* [Task directions] Would you please repeat the material exactly, from the first line to the last?

* [Entries shown]
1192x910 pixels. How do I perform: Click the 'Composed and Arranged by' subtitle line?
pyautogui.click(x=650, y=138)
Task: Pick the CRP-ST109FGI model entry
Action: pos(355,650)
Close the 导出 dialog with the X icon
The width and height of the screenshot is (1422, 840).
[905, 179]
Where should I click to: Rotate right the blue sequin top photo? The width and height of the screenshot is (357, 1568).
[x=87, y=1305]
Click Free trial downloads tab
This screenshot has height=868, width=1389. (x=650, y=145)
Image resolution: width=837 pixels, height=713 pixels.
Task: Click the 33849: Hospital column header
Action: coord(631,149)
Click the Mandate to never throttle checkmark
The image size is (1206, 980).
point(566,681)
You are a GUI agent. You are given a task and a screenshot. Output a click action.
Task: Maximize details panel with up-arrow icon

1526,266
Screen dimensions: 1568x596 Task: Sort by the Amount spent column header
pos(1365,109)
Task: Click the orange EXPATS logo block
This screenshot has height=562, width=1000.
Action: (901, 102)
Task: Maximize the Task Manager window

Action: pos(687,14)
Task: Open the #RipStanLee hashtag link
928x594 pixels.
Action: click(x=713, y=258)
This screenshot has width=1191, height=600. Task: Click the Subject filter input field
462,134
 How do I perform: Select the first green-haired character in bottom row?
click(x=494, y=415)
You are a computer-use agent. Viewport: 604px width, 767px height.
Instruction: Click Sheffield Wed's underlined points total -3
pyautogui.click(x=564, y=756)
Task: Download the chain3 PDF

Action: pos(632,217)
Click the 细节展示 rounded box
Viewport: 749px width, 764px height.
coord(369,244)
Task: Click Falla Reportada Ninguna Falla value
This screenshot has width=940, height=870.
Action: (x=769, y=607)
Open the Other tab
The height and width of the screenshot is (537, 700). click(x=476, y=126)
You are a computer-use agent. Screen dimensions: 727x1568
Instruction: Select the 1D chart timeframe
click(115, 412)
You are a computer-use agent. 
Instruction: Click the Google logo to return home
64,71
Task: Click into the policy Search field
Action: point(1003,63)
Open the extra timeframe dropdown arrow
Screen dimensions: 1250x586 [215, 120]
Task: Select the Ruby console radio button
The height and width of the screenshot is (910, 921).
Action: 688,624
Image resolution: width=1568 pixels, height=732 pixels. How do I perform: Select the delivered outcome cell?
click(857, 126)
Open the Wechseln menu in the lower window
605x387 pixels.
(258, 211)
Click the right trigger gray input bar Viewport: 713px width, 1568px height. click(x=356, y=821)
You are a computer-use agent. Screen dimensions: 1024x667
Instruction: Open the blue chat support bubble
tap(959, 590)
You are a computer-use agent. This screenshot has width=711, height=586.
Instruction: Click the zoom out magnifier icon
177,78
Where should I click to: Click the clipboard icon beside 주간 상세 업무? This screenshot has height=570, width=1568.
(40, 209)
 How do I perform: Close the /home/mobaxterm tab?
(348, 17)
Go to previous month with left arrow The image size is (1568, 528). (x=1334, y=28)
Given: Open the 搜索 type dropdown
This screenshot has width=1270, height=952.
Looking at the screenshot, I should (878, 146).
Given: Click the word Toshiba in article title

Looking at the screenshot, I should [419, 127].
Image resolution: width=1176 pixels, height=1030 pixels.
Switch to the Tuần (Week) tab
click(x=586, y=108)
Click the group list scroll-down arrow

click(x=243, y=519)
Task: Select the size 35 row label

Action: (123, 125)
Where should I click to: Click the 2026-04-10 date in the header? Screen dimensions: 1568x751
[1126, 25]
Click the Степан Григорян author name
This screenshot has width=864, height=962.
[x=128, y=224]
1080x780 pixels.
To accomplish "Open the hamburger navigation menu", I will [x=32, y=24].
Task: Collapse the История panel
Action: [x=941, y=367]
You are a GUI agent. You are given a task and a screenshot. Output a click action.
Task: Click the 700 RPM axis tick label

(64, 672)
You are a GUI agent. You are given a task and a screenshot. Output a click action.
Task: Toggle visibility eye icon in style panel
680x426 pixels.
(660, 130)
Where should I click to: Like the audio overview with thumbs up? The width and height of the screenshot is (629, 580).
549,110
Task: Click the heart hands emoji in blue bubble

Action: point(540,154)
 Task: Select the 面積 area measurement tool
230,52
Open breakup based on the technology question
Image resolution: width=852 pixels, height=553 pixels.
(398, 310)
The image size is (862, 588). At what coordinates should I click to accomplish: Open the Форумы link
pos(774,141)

* [Final answer]
1192x910 pixels. How do I perform: Click the 'Composed and Arranged by' subtitle line?
pyautogui.click(x=650, y=138)
Task: Pick the CRP-ST109FGI model entry
Action: pos(355,650)
Close the 导出 dialog with the X icon
The width and height of the screenshot is (1422, 840).
[905, 179]
Where should I click to: Rotate right the blue sequin top photo? The width and height of the screenshot is (357, 1568).
[x=87, y=1305]
Click Free trial downloads tab
This screenshot has height=868, width=1389. (x=650, y=145)
Image resolution: width=837 pixels, height=713 pixels.
Task: Click the 33849: Hospital column header
Action: coord(631,149)
Click the Mandate to never throttle checkmark
The image size is (1206, 980).
point(566,681)
You are a GUI agent. You are given a task and a screenshot. Output a click action.
Task: Maximize details panel with up-arrow icon

1526,266
Screen dimensions: 1568x596 Task: Sort by the Amount spent column header
pos(1365,109)
Task: Click the orange EXPATS logo block
This screenshot has height=562, width=1000.
Action: (901, 102)
Task: Maximize the Task Manager window

Action: pos(687,14)
Task: Open the #RipStanLee hashtag link
928x594 pixels.
Action: click(x=713, y=258)
This screenshot has width=1191, height=600. Task: Click the Subject filter input field
462,134
 How do I perform: Select the first green-haired character in bottom row?
click(x=494, y=415)
You are a computer-use agent. Viewport: 604px width, 767px height.
Instruction: Click Sheffield Wed's underlined points total -3
pyautogui.click(x=564, y=756)
Task: Download the chain3 PDF

Action: pos(632,217)
Click the 细节展示 rounded box
Viewport: 749px width, 764px height.
coord(369,244)
Task: Click Falla Reportada Ninguna Falla value
This screenshot has width=940, height=870.
Action: (x=769, y=607)
Open the Other tab
The height and width of the screenshot is (537, 700). click(x=476, y=126)
You are a computer-use agent. Screen dimensions: 727x1568
Instruction: Select the 1D chart timeframe
click(115, 412)
You are a computer-use agent. 
Instruction: Click the Google logo to return home
64,71
Task: Click into the policy Search field
Action: point(1003,63)
Open the extra timeframe dropdown arrow
Screen dimensions: 1250x586 [215, 120]
Task: Select the Ruby console radio button
The height and width of the screenshot is (910, 921).
Action: 688,624
Image resolution: width=1568 pixels, height=732 pixels. How do I perform: Select the delivered outcome cell?
click(857, 126)
Open the Wechseln menu in the lower window
605x387 pixels.
(258, 211)
Click the right trigger gray input bar Viewport: 713px width, 1568px height. click(x=356, y=821)
You are a computer-use agent. Screen dimensions: 1024x667
Instruction: Open the blue chat support bubble
tap(959, 590)
You are a computer-use agent. This screenshot has width=711, height=586.
Instruction: Click the zoom out magnifier icon
177,78
Where should I click to: Click the clipboard icon beside 주간 상세 업무? This screenshot has height=570, width=1568.
(40, 209)
 How do I perform: Close the /home/mobaxterm tab?
(348, 17)
Go to previous month with left arrow The image size is (1568, 528). (x=1334, y=28)
Given: Open the 搜索 type dropdown
This screenshot has width=1270, height=952.
Looking at the screenshot, I should (878, 146).
Given: Click the word Toshiba in article title

Looking at the screenshot, I should [419, 127].
Image resolution: width=1176 pixels, height=1030 pixels.
Switch to the Tuần (Week) tab
click(x=586, y=108)
Click the group list scroll-down arrow

click(x=243, y=519)
Task: Select the size 35 row label

Action: (123, 125)
Where should I click to: Click the 2026-04-10 date in the header? Screen dimensions: 1568x751
[1126, 25]
Click the Степан Григорян author name
This screenshot has width=864, height=962.
[x=128, y=224]
1080x780 pixels.
To accomplish "Open the hamburger navigation menu", I will [x=32, y=24].
Task: Collapse the История panel
Action: [x=941, y=367]
You are a GUI agent. You are given a task and a screenshot. Output a click action.
Task: Click the 700 RPM axis tick label

(64, 672)
You are a GUI agent. You are given a task and a screenshot. Output a click action.
Task: Toggle visibility eye icon in style panel
680x426 pixels.
(660, 130)
Where should I click to: Like the audio overview with thumbs up? The width and height of the screenshot is (629, 580).
549,110
Task: Click the heart hands emoji in blue bubble

Action: point(540,154)
 Task: Select the 面積 area measurement tool
230,52
Open breakup based on the technology question
Image resolution: width=852 pixels, height=553 pixels.
(398, 310)
The image size is (862, 588). At what coordinates should I click to accomplish: Open the Форумы link
pos(774,141)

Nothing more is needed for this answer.